4. Reduce the heat to 250 and bake for an hour longer. ( I kept mine in for another 30 minutes because the center wasn't done, but every oven is a bit different) The center will become firm after it has time to cool. Turn off the oven and leave the cheesecake in the warm oven for another 30 minutes. Next remove from oven and cool on a wire rack for 30 minutes.
5. I know it seems like a lot of cooling steps but believe me it is worth it! Ok, next carefully run a knife around the side of the cheesecake to loosen the sides. Put it in the fridge uncovered for 3 hours. After the cake has cooled cover it and refrigerate another 9 hours to firm up. I always make mine in the evening and let it cool over night.
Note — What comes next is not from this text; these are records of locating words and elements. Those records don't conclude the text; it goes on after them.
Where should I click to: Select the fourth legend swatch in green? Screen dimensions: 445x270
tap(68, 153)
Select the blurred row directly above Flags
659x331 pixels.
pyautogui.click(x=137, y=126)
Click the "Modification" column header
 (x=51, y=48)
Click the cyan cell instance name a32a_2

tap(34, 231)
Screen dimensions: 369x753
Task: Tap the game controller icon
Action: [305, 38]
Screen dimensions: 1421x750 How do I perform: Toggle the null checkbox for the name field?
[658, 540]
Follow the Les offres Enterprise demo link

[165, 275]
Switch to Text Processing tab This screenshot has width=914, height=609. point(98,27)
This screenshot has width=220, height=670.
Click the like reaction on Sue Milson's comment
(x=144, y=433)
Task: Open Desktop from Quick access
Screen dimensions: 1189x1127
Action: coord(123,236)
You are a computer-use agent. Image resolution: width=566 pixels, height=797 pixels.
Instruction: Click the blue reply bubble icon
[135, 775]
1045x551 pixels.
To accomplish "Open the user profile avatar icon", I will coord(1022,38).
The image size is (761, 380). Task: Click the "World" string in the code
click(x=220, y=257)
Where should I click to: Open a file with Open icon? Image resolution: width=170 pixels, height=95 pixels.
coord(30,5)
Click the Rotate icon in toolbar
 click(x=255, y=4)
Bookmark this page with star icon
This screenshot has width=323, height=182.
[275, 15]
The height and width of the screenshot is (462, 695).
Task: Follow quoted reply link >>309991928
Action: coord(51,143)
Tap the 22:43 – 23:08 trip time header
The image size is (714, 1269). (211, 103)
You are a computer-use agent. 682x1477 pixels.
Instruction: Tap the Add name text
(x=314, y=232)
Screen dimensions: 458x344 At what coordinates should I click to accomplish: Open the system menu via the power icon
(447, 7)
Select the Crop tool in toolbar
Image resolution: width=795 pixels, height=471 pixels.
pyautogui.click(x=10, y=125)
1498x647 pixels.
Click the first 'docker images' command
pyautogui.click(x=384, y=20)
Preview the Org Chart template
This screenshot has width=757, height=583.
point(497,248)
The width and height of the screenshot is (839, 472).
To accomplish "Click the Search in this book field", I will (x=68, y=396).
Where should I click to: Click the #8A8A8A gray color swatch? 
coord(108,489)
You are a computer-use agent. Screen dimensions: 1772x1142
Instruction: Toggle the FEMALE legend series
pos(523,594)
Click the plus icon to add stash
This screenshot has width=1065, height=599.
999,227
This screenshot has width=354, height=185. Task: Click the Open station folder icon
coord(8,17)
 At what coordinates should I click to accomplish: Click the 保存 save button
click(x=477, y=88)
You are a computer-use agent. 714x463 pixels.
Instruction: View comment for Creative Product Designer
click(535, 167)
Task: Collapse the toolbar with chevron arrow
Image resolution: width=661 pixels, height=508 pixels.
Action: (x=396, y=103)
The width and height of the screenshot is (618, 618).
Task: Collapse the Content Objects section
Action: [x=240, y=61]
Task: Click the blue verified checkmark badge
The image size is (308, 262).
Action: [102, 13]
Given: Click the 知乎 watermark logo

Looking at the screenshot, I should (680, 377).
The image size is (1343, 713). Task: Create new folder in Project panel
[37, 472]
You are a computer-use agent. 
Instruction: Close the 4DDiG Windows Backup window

Then it is ready the next day. You could always make it in the morning and have it for dessert that evening.
6. Run a knife around edges again and carefully remove the side of the pan. Top with raspberry or chocolate sauce.

Sauce:

1. Dump your whole bag of raspberries into a saucepan and bring them to a simmer. When they are nice and soft add your sugar. Taste and add more sugar to your liking. Now, I strain my sauce to take out all the seeds because my hubby doesn't like having seeds in his teeth. So if you want to strain them out, now is the time. Use a mesh strainer and strain all the berries into a bowl so the sauce is smooth. Put the sauce back into the sauce pan and bring it to a simmer. Combine your cornstarch with about a 1/2 teaspoon of water and add it to the sauce. Bring it to a boil and stir until your sauce has thickened. Let it cool and drizzle over your cheesecake!